Neuralyte.GrimeAper1.16 - 31 Oct 2009 - 17:12 - TWikiGuesttopic end

Start of topic | Skip to actions

What is GrimeApe?

GrimeApe is an HTTP proxy which enriches every web page you visit with the power of Greasemonkey Userscripts. In others words, it's Greasemonkey for all browsers!

Current GrimeApe has been seen working in Konqueror, Chrome and Firefox. It fails in IE6. It has not been tested in Opera, Safari, IE7, or IE8.

How does it work?

The proxy delivers most files as normal, but when an HTML file is requested, the proxy injects an extra Javascript script to load GrimeApe.

A little monkey appears in the corner of your browser and he loads up the Userscripts you desire.

Grimeape at work in Konqueror, showing userscripts running on Google results page, and the Grimeape menu

Included in the javascript is an implementation of the Greasemonkey API, to provide the usual library functions Greasemonkey scripts make use of. Our implementation communicates directly with the proxy (using a reserved URI path), in order to perform advanced operations such as maintaining state (GM_setValue/getValue), and making arbitrary HTTP requests (GM_xmlhttpRequest).

I was careful to stick to the GM API, without adding any extra special features.

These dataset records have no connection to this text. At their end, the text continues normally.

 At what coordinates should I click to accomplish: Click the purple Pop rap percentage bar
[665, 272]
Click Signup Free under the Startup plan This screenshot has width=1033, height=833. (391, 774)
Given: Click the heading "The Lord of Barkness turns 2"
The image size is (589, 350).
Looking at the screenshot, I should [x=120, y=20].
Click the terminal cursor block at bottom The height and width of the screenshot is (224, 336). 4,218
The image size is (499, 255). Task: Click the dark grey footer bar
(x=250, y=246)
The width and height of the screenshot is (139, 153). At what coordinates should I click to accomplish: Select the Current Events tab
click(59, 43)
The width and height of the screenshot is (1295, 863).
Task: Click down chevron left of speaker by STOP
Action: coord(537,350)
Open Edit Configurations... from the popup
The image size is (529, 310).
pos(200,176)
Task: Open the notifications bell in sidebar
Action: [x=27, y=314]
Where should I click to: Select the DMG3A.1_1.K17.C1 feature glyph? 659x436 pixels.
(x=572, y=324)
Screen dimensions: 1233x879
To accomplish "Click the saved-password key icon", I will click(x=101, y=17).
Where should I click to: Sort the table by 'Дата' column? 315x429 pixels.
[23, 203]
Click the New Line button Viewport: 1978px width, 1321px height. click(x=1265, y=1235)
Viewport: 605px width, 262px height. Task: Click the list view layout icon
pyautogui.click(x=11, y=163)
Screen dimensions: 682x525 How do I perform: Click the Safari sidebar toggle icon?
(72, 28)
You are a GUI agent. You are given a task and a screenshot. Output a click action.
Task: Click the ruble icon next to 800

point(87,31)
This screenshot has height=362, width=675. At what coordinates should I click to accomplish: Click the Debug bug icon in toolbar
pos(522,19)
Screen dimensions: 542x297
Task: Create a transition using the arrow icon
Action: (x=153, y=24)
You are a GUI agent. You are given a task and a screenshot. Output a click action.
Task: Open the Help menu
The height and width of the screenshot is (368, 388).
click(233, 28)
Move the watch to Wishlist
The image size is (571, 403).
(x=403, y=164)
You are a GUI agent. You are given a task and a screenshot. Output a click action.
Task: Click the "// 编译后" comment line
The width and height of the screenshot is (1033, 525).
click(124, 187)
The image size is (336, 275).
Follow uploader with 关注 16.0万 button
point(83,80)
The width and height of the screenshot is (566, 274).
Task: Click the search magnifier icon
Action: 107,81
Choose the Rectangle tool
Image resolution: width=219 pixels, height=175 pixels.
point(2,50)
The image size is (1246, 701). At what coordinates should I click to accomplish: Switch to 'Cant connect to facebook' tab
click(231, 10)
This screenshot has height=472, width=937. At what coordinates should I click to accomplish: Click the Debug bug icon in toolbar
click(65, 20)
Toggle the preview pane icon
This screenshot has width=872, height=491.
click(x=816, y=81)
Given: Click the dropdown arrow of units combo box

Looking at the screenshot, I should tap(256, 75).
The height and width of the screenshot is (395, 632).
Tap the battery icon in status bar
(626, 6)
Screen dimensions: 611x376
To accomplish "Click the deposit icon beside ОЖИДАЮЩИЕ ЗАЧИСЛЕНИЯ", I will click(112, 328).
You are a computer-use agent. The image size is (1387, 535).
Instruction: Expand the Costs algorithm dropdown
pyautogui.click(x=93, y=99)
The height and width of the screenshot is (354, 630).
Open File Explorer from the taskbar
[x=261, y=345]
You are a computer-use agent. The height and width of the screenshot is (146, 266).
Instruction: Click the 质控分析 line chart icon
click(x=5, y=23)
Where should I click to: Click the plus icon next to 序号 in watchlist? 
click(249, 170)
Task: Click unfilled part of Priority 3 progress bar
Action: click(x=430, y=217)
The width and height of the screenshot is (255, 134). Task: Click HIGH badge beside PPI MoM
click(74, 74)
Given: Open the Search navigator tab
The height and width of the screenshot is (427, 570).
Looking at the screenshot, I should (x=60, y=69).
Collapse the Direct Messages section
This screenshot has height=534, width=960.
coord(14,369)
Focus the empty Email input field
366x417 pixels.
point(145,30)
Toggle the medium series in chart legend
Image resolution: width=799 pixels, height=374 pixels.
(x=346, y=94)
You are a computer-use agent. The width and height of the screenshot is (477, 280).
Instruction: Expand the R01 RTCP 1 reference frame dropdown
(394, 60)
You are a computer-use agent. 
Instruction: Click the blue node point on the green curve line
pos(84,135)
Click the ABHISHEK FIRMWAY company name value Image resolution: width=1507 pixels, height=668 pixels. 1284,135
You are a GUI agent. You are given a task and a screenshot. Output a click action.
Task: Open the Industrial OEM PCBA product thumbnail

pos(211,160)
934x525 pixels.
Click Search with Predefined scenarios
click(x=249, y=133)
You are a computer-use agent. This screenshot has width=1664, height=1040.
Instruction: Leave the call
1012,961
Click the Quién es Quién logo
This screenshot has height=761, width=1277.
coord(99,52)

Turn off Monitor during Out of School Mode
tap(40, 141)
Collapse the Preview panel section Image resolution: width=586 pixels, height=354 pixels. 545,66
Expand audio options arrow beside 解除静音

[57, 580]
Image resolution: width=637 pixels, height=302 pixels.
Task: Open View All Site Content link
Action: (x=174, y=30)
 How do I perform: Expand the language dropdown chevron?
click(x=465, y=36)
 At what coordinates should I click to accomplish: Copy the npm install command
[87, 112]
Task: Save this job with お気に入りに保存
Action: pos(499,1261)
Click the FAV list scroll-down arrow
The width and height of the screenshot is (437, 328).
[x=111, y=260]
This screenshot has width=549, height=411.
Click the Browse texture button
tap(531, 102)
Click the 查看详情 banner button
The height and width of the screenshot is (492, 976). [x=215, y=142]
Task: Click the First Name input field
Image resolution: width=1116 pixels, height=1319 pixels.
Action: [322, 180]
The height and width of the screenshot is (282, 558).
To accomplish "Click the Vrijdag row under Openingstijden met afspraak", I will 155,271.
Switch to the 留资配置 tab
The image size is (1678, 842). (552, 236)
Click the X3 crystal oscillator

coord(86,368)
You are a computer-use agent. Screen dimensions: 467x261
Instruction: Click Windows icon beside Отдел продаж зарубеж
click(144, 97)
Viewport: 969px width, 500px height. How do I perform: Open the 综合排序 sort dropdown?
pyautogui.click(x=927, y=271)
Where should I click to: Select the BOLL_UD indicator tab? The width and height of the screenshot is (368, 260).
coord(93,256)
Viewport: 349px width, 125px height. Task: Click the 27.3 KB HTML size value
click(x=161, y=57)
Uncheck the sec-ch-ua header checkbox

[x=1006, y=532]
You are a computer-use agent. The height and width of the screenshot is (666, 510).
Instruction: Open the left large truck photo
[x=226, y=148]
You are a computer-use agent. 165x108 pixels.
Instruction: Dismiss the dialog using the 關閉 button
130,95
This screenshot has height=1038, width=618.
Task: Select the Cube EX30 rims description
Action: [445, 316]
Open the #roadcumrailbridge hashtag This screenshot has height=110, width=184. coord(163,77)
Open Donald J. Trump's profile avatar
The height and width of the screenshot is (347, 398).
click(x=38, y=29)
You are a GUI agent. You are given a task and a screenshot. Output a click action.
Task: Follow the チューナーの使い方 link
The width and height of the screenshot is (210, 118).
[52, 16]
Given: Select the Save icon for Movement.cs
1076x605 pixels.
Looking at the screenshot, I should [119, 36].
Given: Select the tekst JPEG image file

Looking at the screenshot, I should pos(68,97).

I want GrimeApe and Greasemonkey userscripts to be interchangeable. (I often wish that GM had some extra API functions, but this project has been made easier thanks to GM's API having been kept small!)

Status

We are around 0.9.3. The API is 97% complete, and there is a friendly UI. Any remaining bugs in the proxy or the javascript are well hidden. Most of the remaining work now involves tidying things up, porting to other browsers, and completing the compatibility javascript to make non-Mozilla browsers work like Mozilla.

I wrote the proxy with Konqueror as the target browser. After a few changes it also worked for Firefox. I know it doesn't work for IE right now, and I haven't tested at all on Safari or Opera. Support for those browsers should follow... Although I believe Opera already has Greasemonkey, and IE has its own userscripts implementation.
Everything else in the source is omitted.